Communication between clinicians and patients about direct and indirect treatment costs are essential. In a study of patients with metastatic cancer, only 28% of patients discussed cost of treatment with their clinician.24 Furthermore, only a quarter of clinicians feel comfortable discussing patient finances.25,26 Oncologists should be reassured that most patients desire cost discussions with their clinicians.27 Almost two-thirds of patients in a large bladder cancer study preferred that their physician review survival, adverse effects, and costs when discussing treatment preferences.15 Additionally, patients’ improved understanding of direct and indirect costs results in reduced FT.28 Patients should also be counseled about modifiable risk factors to help decrease cost of care; these include obesity and smoking, which can increase operative times, length of inpatient stay, and cause complications with resultant higher financial burden.29,30
Regular and recurrent screening for FT and early referral to financial counselors can also reduce FT.22 Although studies have identified certain risk factors associated with FT, all patients are susceptible and susceptibility can change throughout the course of treatment.

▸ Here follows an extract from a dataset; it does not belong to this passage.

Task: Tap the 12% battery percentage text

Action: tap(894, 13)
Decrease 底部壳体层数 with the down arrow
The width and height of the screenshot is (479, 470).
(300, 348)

Screening can be performed formally or informally. If identified, early acknowledgment and potential referral to financial counselors can mitigate financial distress.31-34
Altogether, FT is highly prevalent among patients with urologic cancer. Clinicians have opportunities to reduce patient subjective and objective financial burden if they continue to self-educate and communicate with patients and consider FT an adverse effect of treatment.